2003 Seattle Annual Meeting (November 2–5, 2003)

Paper No. 5
Presentation Time: 2:40 PM

NEW EVIDENCE FOR LAURENTIDE GLACIAL LAKE MUSSELSHELL, CENTRAL MONTANA


DAVIS, Nicole K., Earth Sciences, Montana State University, Bozeman, MT 59717 and LOCKE, William W., Earth Sciences, Montana State Univ, Bozeman, MT 59717, nicoledavis@montana.edu

Glacial Lake Musselshell is one of six large ice-dammed lakes in Montana suggested nearly a century ago (Calhoun, 1906) to explain hundreds of exotic boulders found in basins south of the farthest mapped glacial margin. The ages of these lakes are based on the limits of continental glaciation and, where available, the stratigraphic position of lake sediments relative to till. The timing of till deposition has been interpreted by Fullerton and Colton (1986) largely from field characteristics of the till because reliable radiocarbon dates are sparse.

Lake Musselshell spanned over 100 km of the Laurentide ice front and inundated about 5,000 km2 of the Montana plains. The major lake stage at 1,011 m (3,150’) has been identified solely on the distribution of boulders and is depicted as Illinoian; a lower late-Wisconsinan lake has been proposed at 835 m (2,600’) (Fullerton and Colton, 1986, pers. comm.). Detailed fieldwork revealed neither shorelines nor varves, however deltaic deposits and “bath-tub rings” of boulders were found that support the existence of the lake.

In the Cat Creek drainage, 30 m of thickly-bedded, steeply dipping gravel with a maximum altitude of 937 m is probably a delta from an intermediate lake stage.
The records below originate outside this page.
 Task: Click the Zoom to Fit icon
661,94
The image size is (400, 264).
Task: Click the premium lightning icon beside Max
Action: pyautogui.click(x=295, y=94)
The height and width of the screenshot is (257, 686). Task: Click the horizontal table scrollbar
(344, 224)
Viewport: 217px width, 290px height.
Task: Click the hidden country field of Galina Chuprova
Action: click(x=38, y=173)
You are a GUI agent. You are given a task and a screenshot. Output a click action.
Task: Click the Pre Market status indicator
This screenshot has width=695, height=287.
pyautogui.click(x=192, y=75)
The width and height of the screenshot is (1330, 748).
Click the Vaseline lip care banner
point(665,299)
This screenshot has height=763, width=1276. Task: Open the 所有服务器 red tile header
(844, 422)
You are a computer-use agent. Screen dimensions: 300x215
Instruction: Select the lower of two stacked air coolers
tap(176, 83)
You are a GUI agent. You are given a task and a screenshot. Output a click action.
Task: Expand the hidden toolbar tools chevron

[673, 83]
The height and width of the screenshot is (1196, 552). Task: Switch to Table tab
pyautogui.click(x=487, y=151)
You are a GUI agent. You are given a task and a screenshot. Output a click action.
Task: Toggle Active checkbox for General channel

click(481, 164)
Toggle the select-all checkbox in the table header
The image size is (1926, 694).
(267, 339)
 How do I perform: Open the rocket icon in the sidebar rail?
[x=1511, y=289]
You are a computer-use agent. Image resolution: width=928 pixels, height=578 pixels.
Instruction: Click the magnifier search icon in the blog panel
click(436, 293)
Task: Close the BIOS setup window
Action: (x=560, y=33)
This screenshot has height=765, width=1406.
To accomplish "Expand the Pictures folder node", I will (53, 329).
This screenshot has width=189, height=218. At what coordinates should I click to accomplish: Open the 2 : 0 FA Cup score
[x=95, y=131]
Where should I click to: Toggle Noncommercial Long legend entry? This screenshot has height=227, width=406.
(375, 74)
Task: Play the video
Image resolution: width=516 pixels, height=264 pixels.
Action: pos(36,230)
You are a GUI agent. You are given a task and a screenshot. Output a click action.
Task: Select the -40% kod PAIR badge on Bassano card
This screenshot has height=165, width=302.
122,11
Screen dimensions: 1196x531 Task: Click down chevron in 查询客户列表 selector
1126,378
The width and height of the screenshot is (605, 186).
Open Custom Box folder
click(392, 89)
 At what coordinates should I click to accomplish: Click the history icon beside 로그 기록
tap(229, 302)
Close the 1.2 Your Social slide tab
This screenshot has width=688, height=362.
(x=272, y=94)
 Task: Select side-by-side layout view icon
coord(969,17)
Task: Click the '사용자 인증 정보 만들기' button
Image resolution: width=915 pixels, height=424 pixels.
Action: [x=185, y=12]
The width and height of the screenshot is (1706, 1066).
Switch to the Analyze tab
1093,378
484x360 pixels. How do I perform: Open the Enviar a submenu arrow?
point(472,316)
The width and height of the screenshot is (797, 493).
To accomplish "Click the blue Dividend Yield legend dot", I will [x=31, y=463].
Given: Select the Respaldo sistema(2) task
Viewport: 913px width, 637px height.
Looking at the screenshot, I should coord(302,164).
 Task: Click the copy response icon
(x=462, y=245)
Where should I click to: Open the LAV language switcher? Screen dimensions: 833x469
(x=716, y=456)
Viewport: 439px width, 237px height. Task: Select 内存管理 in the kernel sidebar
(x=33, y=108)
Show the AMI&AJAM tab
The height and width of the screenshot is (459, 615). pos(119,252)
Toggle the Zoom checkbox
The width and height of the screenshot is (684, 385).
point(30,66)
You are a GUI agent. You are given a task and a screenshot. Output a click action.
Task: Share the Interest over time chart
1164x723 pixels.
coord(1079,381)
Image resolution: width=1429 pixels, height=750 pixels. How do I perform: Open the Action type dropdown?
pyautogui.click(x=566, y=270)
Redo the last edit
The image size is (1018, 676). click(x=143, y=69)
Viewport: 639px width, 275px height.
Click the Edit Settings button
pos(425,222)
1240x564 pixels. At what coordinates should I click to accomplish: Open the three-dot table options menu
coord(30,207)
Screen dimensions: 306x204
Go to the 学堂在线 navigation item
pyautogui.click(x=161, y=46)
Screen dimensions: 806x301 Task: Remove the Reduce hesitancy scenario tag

The 0.85 km by 0.25 km deposit is elongated in the direction of N10oW. The strike and dip of the beds is N30oE 28oSE. A 0.42 km2 deposit at 802 m was mapped in Deep Coulee. The exposure is 10 m thick, and consists of gently dipping laminated silty fine sand with lenses of imbricate gravel and exotic boulders. This could be a mass movement deposit or a delta from the lowest lake stage, composed of local Cretaceous source material and lenses of dropstones reworked slightly by the tributary stream. Regardless of its origin, numerous exotic clasts found on its surface indicate that the deposit is either last glacial or pre-last glacial in age. Several other similar deposits exist in the basin.

Over 100 exotic boulders mapped in the basin are clustered by elevation, supporting their interpretation as ice-rafted debris deposited as icebergs grounded near glacial lake shorelines. Five “bath-tub rings:” 809-812 m (correlative with the Deep Coulee deposit?); 867-876 m; 911-924 m; 928-933 m (correlative with the Cat Creek delta); and 956-966 m indicate that Lake Musselshell was filled and drained a maximum of five times. Cosmogenic isotope dating of each altitude cluster is in progress.